The problem is, to understand is to stand under. And you can't stand under yourself.
Where there are things standing in clear relation, we can make maps, note differences and similarities, and that's about it.
After all, what do our brains do but make associations? Neurons that fire together wire together. So impressions that activate the brain in ways similar to other impressions get associated, get connected, such that one might trigger the other. Such and such is like such and such. Materialists are just saying that everything is reducible to something like rocks that they've tossed, something familiar that is part of our primitive environment, something we incorrectly think we understand, something that seems obviously comprehensible, part of monkey's world. Spiritualists are saying it is all really like the invisible, ethereal, vaporous air that seems to leave a person when they die. Both views are obviously deeply flawed.
What is matter then?
Little rocks. What are the little rocks made of?
Little rocks. What is the deep nature of rocks?
Rock-likeness. :roll: What is a gas?
Little rocks bouncing off one another. What is light?
Little massless rocks being thrown. What is space?
Little rocks holding hands. (Yes, there are new particle/network theories of spacetime).
You can't understand rocks in terms of rocks. And that's the problem, isn't it? We are always stuck trying to understand one part of our experience in terms of other parts of it.
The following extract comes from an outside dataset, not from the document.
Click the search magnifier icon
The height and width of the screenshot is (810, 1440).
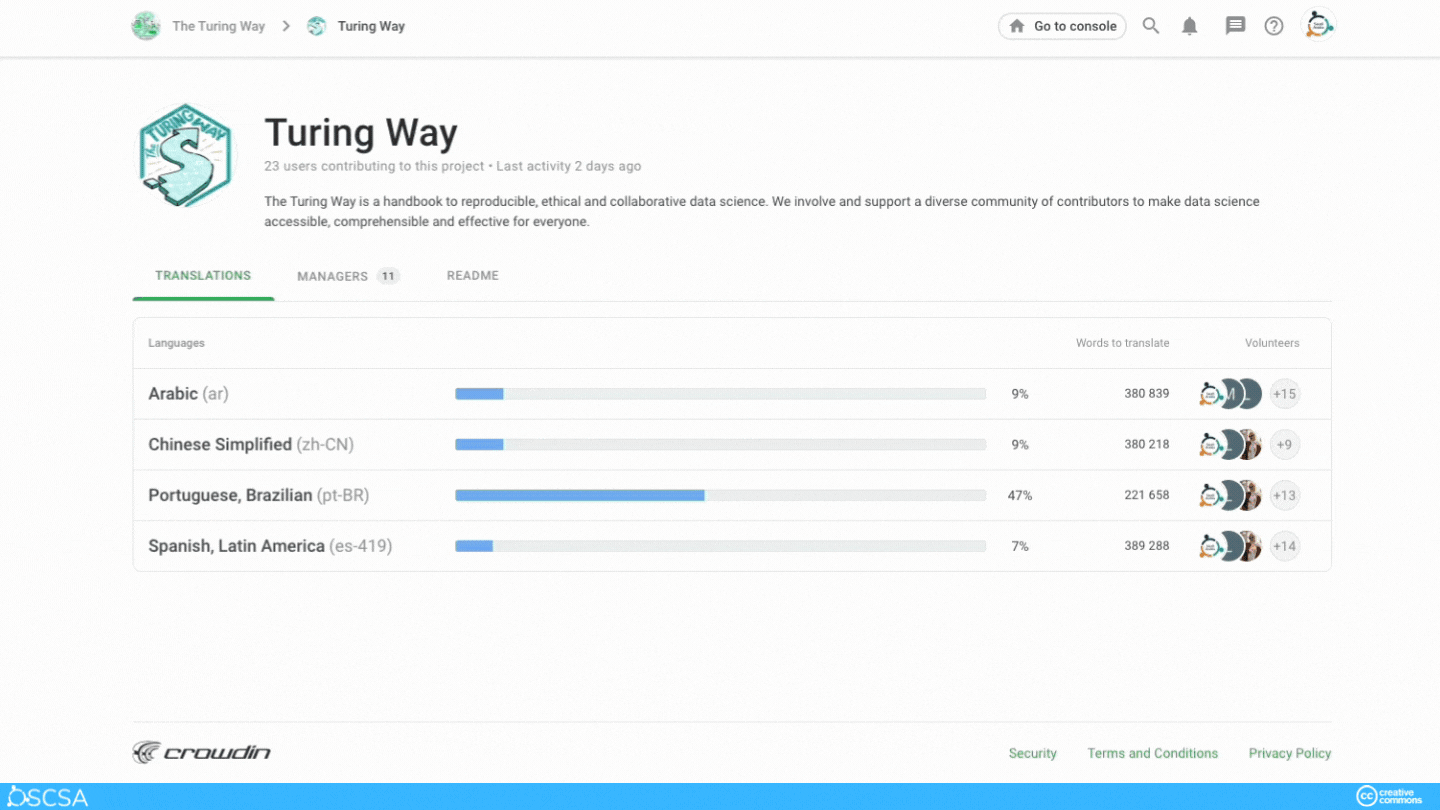[x=1151, y=26]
It is like words in the dictionary ultimately being defined in a circular or oppositional or interdependent way.
How do you do this relating of one thing to another with experience itself or with the world itself? What in your experience do you compare experience with? How do you do this with the conditions for the possibility of making comparisons? How do you understand understanding?
Notice that any answer to a "What is X?" question is usually somehow saying that X is like Y and maybe unlike Z. And X, Y, and Z are all things in the world of our experience.
I find it curious that philosophers of mind have decided to talk about subjective experience by saying that it is the "something it is like-ness" of being some conscious being in the world.
There is something it is like to be a bat. How does that really clarify anything? What is it
like to be conscious?
Maybe some of these things are just what they are and can't be understood in terms of anything. Maybe we reach the end of the line. Maybe, in experiencing the flow of time, in its immediate qualities, we grasp all that there is to grasp, and trying to relate it to a river or something gets us further away from the direct experience of it and further from understanding what it is. Maybe you can't get deeper than that.